A full hearing should have been granted but was rejected. The judge questioned whether a requirement to rework policy was worthwhile, as ‘relief’ (from a win for us) would not prevent the further use of supplementary culling licences. This rather missed the point that a continuation of the confused and unmeasurable approaches currently in place may do as much harm as good in the bTB fight; destroying the cattle industry.
It was also depressing to see Defra ‘s argument that cull area data needed to be analysed (modelled in comparison to non-intervention areas) for the value of badger culling to be appreciated. To Defra, raw data is no good, because it only tells you what is happening with disease levels in an area and not why, which is an absolute nonsense. Direct evidence of herd breakdown levels were said to be somehow insufficient, despite obvious face value performance of ‘all measures’ in cull zones, year-on-year being the rational measuring-stick for stakeholders and practitioners; not least farmers and vets.
What is the point of being told that badger culling is working when there is no change or an increase overall of herd breakdown incidence and prevalence in an area? Defra have created a policy where failure doesn’t exist. We maintain that it is dangerous and unlawful.
Acceptance and normalisation of a policy that has no stop button, has always been the problem with supplementary culling, with no capacity to ‘adapt and learn’ of any direct value of badger culling. This was made clear by the Chief Scientific Advisor in 2019 following the 130% hike in herd breakdowns in Gloucestershire and legal pre-action at that time. It seems we are locked into a system that is failing, yet pays people to model data to say it is a huge success, when it isn’t or cannot be said to be so. While keeping the ability to check secret from the public. Defra and now the courts say this a lawful approach when protected badgers are being shot in ever-growing numbers.

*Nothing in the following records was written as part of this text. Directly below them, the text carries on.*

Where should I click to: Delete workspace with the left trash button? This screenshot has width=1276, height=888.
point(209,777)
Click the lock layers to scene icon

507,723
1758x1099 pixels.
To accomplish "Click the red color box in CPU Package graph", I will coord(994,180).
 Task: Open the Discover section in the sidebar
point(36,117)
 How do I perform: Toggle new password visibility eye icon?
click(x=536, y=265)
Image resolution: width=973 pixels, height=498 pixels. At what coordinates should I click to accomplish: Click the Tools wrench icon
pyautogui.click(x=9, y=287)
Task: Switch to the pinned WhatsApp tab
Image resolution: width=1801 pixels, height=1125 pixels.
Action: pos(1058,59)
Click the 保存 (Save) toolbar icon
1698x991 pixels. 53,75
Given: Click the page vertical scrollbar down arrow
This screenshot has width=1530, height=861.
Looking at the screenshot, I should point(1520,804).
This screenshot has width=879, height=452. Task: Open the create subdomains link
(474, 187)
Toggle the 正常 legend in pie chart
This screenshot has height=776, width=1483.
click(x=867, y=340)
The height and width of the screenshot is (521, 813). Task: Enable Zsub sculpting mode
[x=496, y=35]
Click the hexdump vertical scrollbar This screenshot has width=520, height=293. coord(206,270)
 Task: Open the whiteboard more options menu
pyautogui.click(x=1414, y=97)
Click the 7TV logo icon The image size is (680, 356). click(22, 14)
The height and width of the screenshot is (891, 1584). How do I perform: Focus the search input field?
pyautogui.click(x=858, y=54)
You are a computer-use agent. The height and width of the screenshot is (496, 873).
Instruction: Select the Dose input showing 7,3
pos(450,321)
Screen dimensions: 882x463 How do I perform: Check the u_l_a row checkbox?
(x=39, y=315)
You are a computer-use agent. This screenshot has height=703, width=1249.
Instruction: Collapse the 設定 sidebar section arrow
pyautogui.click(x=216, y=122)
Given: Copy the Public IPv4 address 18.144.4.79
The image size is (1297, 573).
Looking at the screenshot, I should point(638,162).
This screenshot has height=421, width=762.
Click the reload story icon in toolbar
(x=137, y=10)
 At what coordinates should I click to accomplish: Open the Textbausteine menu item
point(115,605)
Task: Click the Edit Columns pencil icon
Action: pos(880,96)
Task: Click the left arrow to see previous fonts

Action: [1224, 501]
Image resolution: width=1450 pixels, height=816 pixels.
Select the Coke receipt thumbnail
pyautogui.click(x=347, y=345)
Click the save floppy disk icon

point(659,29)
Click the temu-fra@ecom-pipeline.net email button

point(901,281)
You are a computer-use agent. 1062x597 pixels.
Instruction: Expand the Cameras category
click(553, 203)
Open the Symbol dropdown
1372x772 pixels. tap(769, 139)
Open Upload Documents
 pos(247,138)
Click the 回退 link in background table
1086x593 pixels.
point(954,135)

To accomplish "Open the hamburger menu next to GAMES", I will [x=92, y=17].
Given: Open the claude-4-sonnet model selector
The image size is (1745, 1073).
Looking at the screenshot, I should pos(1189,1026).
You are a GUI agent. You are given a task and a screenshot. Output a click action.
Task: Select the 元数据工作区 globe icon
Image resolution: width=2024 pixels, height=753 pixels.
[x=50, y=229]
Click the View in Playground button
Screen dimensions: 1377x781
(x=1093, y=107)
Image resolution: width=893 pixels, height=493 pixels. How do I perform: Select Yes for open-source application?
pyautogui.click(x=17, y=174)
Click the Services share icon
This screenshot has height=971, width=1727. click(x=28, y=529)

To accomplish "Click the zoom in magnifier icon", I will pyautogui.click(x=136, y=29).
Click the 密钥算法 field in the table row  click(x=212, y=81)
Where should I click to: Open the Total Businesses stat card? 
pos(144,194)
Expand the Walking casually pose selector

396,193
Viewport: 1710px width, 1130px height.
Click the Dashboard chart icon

Finally, within the judgement there was a moment that was deeply disturbing, distracting even from the above considerations. It was that the government is entitled to make the decision not to adopt the findings of an expert review, for political purposes. These are the same words used in the ruling earlier this year by Justice Andrews with respect to a case brought by the NFU against the Secretary of State. In that case, the government’s decision to hold back for a year on culling in Derbyshire in 2019 was because it wanted to find ways to help to ‘tilt’ the bTB eradication policy in favour of badger vaccination. Something that the 2020 bloodbath of tens of thousands of mostly healthy badgers over the last six weeks shows has not happened either.
The ecological impacts part of the case was dismissed with brevity, a matter that will need taking up again soon once BTO and Natural England’s secret reports are exposed.
The government approach to badger culling is not just ineffective, it is indiscriminate and unaccountable. It treats wild animals as worthless pests and the protected designated sites where they live and roam as disposable. This at a time when wider awareness of the way in which we treat wild animals and wild places defines our ability to manage our countryside and climate successfully and against wider environmental catastrophe. Aspects of the decision made in this case will be further appealed.